═══ Source data ═══

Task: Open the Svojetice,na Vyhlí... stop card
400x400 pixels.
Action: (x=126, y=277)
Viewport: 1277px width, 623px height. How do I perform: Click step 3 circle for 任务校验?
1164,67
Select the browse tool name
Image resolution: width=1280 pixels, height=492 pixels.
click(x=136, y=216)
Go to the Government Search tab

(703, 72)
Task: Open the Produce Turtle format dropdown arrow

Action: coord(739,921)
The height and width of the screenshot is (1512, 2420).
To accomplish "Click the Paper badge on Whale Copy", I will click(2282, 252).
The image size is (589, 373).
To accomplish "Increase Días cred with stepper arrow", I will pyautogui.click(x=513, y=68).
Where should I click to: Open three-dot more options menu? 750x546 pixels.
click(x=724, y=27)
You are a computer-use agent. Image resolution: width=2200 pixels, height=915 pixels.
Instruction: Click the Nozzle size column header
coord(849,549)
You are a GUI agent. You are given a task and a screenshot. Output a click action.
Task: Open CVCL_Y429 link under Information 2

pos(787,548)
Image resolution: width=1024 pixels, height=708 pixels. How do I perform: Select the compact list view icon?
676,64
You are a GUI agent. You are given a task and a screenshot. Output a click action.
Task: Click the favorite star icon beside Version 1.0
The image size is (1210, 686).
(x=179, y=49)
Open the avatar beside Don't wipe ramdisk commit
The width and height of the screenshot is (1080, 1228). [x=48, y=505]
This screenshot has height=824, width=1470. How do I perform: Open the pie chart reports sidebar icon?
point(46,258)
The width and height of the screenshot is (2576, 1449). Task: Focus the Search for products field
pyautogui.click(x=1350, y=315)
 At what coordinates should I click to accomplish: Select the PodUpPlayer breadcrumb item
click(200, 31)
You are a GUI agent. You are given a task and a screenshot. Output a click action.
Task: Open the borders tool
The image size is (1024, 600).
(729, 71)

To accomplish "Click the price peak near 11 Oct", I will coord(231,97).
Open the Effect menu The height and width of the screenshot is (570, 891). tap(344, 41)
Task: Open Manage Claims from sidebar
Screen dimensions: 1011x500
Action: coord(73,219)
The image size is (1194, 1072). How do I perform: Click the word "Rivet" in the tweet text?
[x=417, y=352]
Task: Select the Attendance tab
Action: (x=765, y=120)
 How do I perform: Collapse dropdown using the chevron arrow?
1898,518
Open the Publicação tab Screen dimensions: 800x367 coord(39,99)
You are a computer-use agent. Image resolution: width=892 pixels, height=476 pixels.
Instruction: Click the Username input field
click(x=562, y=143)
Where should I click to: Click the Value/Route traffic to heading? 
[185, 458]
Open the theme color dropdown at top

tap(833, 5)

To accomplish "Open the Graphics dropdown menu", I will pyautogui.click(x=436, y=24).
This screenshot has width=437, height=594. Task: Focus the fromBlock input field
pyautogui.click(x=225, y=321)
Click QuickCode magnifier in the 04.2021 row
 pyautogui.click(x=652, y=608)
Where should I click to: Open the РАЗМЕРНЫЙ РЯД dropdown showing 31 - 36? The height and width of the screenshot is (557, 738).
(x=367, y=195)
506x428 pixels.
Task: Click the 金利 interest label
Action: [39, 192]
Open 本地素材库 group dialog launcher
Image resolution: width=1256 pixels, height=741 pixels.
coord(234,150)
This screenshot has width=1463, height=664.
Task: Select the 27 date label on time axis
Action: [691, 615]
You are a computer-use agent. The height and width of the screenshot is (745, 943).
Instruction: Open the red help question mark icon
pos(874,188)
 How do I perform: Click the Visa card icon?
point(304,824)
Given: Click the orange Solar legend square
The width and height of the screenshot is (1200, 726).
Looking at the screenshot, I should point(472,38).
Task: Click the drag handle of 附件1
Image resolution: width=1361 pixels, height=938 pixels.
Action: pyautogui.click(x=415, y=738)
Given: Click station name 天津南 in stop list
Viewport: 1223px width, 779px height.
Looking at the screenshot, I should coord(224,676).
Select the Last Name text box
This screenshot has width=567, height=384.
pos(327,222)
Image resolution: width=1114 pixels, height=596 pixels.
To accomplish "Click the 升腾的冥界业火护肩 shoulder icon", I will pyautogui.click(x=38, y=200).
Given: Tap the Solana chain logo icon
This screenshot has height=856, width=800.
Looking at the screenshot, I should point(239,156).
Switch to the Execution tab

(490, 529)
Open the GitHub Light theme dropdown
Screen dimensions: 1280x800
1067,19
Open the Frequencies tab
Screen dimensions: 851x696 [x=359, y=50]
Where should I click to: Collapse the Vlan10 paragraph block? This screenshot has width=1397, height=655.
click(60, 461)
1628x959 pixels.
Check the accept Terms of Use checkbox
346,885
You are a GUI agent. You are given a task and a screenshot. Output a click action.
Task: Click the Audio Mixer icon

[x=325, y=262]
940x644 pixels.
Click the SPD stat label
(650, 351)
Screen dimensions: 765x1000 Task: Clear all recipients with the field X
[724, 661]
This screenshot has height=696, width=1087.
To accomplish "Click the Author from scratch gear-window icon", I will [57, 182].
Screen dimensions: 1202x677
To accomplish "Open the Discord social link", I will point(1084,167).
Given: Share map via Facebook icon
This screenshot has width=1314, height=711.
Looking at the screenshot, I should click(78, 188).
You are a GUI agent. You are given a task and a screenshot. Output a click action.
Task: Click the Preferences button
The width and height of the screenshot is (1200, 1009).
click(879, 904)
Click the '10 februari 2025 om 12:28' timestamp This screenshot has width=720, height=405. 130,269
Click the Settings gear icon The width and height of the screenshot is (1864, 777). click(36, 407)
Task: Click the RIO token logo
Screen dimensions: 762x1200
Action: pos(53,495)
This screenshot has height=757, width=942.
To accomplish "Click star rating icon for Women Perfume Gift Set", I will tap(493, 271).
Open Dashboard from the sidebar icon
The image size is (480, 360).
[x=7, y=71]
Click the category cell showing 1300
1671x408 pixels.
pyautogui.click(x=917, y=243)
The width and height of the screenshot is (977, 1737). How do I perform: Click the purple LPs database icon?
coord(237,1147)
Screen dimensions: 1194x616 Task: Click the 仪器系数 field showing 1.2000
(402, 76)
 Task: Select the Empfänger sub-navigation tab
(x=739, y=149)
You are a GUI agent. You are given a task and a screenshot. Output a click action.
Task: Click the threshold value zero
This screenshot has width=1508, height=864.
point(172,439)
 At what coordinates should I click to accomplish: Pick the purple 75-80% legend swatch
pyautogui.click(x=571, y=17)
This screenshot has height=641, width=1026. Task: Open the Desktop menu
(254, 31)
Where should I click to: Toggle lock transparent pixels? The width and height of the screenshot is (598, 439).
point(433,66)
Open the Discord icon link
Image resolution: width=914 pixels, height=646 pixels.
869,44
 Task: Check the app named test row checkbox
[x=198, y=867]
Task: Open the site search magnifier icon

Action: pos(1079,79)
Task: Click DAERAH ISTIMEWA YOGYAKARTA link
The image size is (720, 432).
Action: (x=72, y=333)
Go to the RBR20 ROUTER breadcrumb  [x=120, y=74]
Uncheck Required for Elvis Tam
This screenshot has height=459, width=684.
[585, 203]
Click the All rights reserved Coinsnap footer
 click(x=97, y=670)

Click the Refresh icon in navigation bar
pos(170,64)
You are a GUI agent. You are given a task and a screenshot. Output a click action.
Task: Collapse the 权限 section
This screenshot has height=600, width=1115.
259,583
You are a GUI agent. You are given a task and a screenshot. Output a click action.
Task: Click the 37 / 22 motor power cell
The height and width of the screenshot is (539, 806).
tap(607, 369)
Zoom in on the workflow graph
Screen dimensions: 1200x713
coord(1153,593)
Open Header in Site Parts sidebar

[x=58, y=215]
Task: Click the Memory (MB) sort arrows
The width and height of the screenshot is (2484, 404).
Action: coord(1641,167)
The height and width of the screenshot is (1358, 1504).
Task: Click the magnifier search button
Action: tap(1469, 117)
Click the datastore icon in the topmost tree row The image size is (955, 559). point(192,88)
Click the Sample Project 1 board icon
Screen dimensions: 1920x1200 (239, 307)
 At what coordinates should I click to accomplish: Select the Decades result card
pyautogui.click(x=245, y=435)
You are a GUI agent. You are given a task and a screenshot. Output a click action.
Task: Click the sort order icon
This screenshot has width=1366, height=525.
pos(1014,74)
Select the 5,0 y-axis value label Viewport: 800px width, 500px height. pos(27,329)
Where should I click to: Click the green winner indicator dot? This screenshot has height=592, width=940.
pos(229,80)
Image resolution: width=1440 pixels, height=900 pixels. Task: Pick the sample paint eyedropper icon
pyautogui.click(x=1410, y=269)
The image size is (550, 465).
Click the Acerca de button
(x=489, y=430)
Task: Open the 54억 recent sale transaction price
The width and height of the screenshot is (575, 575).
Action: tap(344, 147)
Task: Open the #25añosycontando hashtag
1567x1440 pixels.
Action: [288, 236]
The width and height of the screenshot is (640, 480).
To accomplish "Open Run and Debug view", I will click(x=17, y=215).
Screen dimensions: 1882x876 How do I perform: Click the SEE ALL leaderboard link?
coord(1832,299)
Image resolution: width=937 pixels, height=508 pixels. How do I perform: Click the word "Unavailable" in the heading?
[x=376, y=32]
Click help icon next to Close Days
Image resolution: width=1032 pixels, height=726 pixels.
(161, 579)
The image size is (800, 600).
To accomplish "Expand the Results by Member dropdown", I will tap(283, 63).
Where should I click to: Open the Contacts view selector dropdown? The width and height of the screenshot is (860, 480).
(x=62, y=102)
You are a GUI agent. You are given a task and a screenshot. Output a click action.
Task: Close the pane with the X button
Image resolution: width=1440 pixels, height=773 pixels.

═══

_Your instructions_: Search the listing above for "tool" and copy every line that has it.

_Response_:
Select the browse tool name
Task: Open the borders tool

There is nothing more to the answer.